DIRECTIVE:
State how many of the lines below contain the word "Open". Give only the number.

DATA LINES:
START

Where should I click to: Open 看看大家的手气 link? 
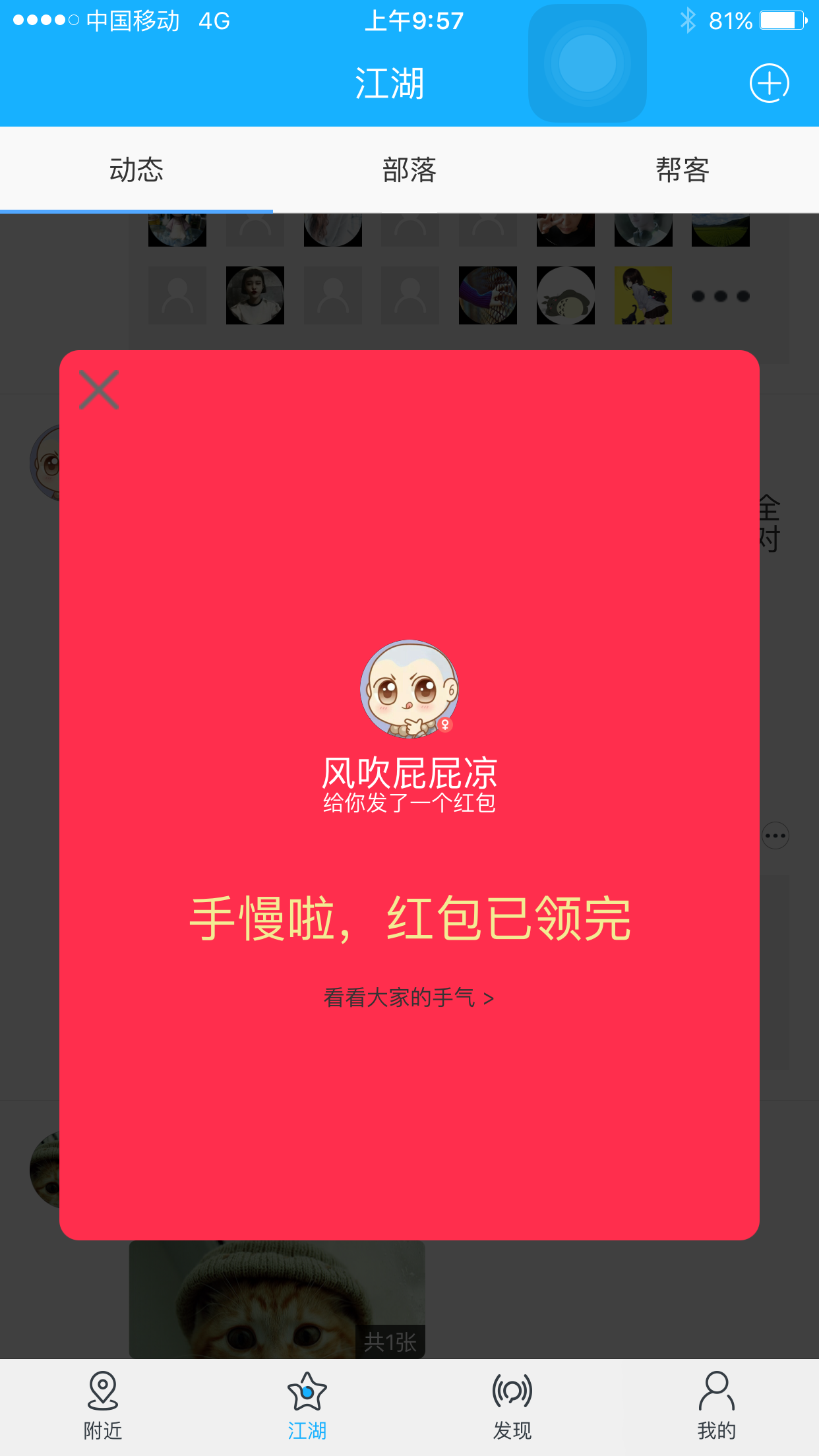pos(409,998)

END
START

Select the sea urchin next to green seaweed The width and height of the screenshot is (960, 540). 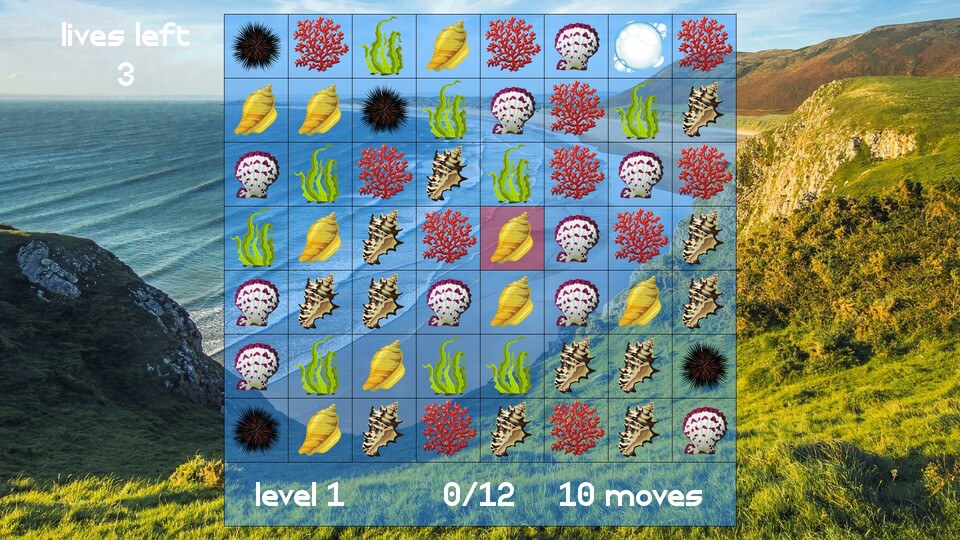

END
START

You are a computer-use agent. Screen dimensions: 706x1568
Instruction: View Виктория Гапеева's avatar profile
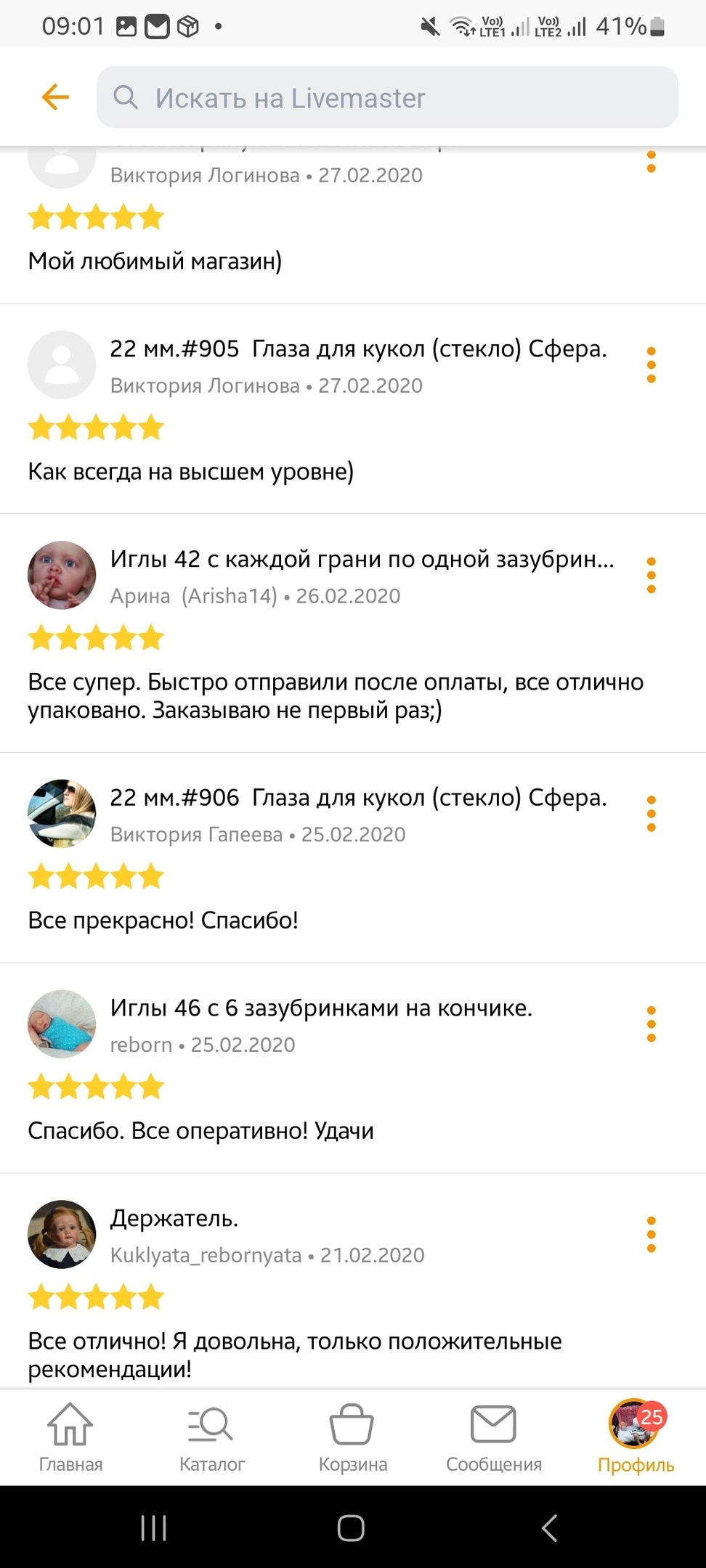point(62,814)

END

EXPECTED ANSWER:
1